## Your instructions
Read through the material below and copy each line in which the word "component" occurs.

## Input records

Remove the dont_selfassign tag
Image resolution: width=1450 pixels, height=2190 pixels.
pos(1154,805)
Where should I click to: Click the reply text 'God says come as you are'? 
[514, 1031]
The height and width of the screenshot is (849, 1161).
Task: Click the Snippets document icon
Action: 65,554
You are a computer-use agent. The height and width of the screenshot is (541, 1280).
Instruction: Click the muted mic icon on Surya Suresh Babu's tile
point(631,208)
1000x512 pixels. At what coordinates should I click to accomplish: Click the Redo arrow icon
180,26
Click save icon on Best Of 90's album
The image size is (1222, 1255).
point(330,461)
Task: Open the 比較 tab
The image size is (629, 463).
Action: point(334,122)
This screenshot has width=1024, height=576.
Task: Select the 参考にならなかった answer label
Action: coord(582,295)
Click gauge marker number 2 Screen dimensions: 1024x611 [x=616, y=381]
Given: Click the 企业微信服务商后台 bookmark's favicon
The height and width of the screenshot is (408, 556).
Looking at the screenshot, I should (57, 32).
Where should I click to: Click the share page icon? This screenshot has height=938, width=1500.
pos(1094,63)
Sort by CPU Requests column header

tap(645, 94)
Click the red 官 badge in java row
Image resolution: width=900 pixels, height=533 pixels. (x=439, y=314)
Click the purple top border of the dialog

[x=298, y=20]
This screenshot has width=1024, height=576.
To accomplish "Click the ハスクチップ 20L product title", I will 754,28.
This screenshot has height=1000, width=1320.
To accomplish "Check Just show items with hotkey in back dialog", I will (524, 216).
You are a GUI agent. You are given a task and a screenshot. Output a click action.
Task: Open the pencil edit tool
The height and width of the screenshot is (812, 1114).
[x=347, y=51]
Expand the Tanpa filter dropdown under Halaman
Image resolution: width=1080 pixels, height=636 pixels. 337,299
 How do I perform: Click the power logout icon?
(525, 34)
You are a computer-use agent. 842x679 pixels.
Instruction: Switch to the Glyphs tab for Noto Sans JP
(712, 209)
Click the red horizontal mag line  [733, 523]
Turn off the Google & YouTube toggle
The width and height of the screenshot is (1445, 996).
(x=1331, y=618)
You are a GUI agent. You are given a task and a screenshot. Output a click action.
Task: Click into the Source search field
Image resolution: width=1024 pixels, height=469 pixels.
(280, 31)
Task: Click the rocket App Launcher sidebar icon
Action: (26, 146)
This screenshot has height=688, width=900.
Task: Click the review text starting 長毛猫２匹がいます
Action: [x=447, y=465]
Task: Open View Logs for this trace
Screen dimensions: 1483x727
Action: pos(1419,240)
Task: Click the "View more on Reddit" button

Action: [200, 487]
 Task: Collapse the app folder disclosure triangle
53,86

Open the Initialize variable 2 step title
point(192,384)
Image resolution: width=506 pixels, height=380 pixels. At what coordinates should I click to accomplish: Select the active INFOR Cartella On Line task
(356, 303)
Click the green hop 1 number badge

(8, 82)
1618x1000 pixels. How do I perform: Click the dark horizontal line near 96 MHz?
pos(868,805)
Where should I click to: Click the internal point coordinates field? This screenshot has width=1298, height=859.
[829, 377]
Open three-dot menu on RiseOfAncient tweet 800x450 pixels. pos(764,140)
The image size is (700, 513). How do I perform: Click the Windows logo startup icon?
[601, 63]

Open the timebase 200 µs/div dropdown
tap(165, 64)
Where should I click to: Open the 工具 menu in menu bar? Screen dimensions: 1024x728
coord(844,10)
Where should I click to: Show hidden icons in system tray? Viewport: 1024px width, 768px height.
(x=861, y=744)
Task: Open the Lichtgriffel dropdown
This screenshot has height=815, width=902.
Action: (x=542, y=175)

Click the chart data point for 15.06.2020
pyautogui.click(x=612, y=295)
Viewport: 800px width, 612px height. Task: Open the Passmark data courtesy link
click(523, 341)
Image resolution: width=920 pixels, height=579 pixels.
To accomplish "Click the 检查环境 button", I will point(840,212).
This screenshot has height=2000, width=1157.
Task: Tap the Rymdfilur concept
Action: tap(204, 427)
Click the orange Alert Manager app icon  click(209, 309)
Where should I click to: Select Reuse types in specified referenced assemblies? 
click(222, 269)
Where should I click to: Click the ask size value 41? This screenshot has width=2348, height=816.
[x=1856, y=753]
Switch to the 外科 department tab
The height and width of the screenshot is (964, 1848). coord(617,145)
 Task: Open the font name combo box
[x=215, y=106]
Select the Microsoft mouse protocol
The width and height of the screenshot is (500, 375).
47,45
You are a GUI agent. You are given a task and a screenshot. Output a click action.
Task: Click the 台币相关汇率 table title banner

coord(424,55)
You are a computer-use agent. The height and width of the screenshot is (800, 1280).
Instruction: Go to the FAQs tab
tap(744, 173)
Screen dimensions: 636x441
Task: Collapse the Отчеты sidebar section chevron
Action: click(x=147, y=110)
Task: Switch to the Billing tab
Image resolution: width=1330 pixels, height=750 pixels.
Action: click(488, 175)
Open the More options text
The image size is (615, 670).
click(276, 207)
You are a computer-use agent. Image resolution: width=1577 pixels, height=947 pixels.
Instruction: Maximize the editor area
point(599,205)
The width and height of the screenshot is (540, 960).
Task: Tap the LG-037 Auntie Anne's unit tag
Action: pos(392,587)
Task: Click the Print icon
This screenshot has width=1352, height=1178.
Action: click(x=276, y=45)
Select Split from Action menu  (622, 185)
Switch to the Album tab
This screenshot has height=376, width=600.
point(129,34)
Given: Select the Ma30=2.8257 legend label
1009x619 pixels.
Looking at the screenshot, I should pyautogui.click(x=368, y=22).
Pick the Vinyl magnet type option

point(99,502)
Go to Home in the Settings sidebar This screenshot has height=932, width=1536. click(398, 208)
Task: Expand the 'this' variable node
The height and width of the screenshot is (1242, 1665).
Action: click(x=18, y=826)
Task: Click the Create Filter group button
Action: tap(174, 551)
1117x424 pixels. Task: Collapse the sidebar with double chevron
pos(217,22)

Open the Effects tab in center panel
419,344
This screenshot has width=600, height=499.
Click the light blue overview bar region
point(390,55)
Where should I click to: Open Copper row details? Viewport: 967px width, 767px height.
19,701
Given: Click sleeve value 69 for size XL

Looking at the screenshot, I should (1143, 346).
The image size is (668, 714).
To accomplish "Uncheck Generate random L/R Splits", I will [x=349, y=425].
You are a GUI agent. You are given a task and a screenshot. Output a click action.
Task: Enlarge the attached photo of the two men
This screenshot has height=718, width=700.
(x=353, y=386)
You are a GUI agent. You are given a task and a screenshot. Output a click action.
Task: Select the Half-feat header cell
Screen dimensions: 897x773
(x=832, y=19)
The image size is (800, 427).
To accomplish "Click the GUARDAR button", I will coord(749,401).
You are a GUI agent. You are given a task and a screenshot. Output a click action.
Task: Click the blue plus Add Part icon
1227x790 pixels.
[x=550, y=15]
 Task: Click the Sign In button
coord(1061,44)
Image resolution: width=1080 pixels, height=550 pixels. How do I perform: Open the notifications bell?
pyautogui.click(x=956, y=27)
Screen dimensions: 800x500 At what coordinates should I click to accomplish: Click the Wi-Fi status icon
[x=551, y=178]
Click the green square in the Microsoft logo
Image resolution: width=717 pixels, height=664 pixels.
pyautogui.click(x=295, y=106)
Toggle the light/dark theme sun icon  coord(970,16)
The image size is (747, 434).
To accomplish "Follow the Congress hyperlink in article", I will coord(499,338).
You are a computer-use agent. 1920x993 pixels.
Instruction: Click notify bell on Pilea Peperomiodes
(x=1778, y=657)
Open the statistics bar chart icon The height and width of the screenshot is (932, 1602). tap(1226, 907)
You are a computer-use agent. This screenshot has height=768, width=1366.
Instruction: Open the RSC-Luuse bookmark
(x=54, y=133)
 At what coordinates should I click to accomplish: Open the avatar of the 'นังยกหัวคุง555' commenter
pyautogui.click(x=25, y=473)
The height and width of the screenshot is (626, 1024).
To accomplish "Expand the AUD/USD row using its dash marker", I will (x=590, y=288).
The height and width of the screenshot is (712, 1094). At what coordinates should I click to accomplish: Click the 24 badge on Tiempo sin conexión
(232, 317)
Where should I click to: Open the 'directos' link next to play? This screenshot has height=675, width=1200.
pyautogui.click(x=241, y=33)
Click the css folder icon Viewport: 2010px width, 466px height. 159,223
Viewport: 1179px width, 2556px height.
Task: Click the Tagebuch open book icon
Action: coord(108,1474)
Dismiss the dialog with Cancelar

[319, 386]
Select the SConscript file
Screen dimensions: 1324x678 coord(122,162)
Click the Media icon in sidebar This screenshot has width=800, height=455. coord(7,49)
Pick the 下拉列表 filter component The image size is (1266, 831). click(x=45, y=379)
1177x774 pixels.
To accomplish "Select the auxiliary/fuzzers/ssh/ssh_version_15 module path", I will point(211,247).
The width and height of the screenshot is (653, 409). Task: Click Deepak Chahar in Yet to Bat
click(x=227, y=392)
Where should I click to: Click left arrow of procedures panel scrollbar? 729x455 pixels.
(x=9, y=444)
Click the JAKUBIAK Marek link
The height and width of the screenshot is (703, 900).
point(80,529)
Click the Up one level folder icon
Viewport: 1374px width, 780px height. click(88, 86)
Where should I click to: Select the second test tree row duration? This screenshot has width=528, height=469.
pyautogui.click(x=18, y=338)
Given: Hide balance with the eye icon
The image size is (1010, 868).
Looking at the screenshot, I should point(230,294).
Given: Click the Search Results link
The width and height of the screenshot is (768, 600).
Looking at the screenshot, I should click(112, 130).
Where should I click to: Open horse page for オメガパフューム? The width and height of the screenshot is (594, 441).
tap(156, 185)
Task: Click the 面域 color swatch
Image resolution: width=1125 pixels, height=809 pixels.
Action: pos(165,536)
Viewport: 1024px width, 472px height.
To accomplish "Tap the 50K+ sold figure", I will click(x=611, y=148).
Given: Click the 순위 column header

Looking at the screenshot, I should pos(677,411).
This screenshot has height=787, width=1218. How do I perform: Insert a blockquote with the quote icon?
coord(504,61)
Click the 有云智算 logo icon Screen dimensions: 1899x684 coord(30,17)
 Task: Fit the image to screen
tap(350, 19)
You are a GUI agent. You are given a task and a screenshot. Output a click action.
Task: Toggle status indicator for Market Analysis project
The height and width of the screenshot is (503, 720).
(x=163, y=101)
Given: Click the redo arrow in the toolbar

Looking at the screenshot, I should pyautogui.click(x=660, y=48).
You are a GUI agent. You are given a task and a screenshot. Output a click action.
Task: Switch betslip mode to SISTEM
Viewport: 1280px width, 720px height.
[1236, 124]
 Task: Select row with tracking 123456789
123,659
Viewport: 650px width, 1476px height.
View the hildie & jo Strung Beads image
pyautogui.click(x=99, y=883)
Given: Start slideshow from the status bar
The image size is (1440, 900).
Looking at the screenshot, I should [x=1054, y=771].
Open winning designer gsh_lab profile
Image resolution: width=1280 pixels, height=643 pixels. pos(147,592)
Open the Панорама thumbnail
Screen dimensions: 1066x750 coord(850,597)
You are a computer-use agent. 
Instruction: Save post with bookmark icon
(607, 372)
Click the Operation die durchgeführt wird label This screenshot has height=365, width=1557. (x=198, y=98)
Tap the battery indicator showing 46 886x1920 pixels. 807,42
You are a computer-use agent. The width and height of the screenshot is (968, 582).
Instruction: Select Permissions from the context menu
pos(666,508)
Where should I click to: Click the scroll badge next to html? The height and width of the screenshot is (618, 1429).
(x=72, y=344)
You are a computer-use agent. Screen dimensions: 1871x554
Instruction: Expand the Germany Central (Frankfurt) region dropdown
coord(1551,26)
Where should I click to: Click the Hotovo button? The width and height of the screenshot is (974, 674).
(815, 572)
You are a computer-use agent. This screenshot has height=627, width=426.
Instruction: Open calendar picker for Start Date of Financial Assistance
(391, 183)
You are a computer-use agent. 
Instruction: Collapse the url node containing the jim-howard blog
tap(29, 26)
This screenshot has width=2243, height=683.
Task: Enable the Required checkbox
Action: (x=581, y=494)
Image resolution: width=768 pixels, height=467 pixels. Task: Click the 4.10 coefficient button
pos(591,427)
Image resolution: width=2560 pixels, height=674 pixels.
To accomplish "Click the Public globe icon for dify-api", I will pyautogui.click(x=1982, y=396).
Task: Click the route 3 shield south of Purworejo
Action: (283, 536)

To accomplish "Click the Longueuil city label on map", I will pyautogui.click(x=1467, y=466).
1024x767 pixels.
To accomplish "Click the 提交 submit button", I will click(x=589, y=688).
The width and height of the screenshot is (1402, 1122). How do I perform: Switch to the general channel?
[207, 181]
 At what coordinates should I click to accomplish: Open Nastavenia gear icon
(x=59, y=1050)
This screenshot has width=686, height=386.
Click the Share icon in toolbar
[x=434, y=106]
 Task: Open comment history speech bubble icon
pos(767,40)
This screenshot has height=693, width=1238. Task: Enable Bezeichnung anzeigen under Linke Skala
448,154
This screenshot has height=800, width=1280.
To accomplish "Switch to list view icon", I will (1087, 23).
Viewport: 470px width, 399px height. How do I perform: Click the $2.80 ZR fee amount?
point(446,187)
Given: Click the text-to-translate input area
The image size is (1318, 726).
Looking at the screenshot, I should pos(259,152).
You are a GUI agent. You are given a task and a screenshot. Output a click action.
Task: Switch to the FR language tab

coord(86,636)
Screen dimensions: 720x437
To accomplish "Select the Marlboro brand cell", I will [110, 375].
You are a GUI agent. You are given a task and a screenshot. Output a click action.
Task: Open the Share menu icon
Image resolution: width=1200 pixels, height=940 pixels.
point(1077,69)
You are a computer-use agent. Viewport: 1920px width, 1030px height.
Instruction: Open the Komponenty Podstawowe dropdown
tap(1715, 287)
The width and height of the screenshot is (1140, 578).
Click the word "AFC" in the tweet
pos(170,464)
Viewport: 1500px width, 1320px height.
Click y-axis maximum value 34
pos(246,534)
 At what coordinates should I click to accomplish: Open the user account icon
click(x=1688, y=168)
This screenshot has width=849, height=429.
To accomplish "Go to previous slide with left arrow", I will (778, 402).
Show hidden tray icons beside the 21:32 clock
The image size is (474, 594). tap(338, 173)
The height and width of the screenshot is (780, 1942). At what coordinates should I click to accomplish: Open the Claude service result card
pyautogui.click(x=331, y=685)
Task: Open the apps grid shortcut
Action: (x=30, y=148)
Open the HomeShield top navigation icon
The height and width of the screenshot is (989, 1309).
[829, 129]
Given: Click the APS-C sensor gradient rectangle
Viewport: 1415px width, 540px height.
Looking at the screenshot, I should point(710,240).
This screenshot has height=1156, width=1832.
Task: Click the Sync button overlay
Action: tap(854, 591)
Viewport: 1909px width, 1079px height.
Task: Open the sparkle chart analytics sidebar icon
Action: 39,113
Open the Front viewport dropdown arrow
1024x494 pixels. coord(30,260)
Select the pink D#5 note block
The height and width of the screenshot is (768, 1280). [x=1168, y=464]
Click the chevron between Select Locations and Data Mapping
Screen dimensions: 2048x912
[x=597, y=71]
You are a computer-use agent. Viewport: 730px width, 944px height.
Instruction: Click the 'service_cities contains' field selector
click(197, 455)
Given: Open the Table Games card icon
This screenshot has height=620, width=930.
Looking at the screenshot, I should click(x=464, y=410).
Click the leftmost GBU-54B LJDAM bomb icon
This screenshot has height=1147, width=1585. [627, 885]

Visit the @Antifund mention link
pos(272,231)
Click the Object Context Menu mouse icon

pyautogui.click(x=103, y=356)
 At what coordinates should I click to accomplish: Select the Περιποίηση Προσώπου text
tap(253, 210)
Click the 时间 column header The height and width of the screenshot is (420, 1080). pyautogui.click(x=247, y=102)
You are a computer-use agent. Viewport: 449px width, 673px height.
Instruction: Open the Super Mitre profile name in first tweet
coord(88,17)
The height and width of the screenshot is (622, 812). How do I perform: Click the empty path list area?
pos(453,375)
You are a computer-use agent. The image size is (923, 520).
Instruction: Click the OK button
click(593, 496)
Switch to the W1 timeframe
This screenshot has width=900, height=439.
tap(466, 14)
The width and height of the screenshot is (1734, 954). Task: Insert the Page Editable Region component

## Written solution
Pick the 下拉列表 filter component The image size is (1266, 831). click(x=45, y=379)
The width and height of the screenshot is (1734, 954). Task: Insert the Page Editable Region component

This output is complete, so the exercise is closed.